Saved entries:
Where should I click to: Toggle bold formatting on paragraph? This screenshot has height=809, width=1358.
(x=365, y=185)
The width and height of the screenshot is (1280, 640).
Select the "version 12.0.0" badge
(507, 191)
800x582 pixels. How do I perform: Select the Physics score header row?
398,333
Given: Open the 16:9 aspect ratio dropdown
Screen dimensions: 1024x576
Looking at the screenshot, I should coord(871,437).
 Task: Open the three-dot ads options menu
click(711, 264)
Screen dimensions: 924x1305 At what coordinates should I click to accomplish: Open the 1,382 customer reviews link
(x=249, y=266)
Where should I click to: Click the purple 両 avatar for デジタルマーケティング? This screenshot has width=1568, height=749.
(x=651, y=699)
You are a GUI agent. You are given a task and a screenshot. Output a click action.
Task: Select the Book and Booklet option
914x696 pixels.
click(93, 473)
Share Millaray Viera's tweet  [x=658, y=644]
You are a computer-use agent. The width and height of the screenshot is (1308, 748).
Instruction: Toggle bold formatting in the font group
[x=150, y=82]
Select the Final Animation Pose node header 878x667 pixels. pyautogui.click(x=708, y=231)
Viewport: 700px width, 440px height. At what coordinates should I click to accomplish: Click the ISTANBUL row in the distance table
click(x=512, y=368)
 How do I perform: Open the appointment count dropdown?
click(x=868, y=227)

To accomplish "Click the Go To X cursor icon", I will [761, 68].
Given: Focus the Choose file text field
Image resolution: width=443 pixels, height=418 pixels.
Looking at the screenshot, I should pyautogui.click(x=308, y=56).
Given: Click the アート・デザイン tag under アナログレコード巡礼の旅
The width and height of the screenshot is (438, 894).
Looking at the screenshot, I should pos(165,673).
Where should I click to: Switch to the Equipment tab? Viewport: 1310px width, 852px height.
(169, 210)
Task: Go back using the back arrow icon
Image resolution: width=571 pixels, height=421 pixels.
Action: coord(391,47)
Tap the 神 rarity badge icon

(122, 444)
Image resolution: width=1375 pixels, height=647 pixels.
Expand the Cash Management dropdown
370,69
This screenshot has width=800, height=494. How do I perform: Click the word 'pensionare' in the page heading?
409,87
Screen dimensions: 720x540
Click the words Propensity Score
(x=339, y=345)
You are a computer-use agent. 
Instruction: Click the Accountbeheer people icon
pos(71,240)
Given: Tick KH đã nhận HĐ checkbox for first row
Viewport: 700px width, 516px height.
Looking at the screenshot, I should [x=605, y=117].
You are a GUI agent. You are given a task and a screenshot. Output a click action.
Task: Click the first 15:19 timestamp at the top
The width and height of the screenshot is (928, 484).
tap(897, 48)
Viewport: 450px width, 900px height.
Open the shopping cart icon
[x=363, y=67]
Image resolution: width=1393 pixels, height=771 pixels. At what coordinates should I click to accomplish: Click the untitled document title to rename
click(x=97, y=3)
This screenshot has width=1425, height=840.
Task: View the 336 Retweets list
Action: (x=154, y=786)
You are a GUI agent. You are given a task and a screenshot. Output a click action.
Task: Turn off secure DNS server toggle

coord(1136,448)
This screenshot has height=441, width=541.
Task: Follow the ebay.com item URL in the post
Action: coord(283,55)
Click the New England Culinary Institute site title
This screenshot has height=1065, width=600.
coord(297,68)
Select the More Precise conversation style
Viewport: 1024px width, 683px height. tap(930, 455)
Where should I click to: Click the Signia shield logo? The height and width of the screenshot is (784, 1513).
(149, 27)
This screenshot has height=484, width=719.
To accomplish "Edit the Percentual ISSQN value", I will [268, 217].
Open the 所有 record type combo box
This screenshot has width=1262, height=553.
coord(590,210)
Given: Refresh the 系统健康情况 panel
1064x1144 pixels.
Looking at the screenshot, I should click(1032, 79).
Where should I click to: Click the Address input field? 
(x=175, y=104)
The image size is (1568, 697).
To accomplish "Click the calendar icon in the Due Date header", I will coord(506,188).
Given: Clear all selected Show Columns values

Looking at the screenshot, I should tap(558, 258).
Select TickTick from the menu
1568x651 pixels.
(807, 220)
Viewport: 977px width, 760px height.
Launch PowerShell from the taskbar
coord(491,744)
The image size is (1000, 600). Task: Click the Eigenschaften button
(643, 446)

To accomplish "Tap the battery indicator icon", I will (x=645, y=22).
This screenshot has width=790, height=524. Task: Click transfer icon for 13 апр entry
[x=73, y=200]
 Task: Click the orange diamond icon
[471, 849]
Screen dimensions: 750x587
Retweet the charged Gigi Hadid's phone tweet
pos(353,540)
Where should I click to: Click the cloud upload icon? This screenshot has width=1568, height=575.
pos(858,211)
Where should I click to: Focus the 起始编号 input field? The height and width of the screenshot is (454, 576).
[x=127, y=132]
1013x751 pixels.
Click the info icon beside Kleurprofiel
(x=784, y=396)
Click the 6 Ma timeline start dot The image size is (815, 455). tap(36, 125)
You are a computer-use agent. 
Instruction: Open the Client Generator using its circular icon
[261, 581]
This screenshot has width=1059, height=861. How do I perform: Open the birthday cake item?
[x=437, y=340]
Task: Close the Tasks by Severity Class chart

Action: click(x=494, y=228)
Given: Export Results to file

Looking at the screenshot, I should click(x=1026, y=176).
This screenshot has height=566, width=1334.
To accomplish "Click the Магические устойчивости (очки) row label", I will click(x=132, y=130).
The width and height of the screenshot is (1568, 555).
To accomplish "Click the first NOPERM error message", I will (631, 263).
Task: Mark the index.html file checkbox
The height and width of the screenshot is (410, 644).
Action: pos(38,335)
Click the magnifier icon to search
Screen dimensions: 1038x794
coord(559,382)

Task requirements: Copy every line of the records above, starting with the first, up to and including the line containing "Given: Click the".

Solution for this exercise:
Where should I click to: Toggle bold formatting on paragraph? This screenshot has height=809, width=1358.
(x=365, y=185)
The width and height of the screenshot is (1280, 640).
Select the "version 12.0.0" badge
(507, 191)
800x582 pixels. How do I perform: Select the Physics score header row?
398,333
Given: Open the 16:9 aspect ratio dropdown
Screen dimensions: 1024x576
Looking at the screenshot, I should coord(871,437).
 Task: Open the three-dot ads options menu
click(711, 264)
Screen dimensions: 924x1305 At what coordinates should I click to accomplish: Open the 1,382 customer reviews link
(x=249, y=266)
Where should I click to: Click the purple 両 avatar for デジタルマーケティング? This screenshot has width=1568, height=749.
(x=651, y=699)
You are a GUI agent. You are given a task and a screenshot. Output a click action.
Task: Select the Book and Booklet option
914x696 pixels.
click(93, 473)
Share Millaray Viera's tweet  [x=658, y=644]
You are a computer-use agent. The width and height of the screenshot is (1308, 748).
Instruction: Toggle bold formatting in the font group
[x=150, y=82]
Select the Final Animation Pose node header 878x667 pixels. pyautogui.click(x=708, y=231)
Viewport: 700px width, 440px height. At what coordinates should I click to accomplish: Click the ISTANBUL row in the distance table
click(x=512, y=368)
 How do I perform: Open the appointment count dropdown?
click(x=868, y=227)

To accomplish "Click the Go To X cursor icon", I will [761, 68].
Given: Focus the Choose file text field
Image resolution: width=443 pixels, height=418 pixels.
Looking at the screenshot, I should pyautogui.click(x=308, y=56).
Given: Click the アート・デザイン tag under アナログレコード巡礼の旅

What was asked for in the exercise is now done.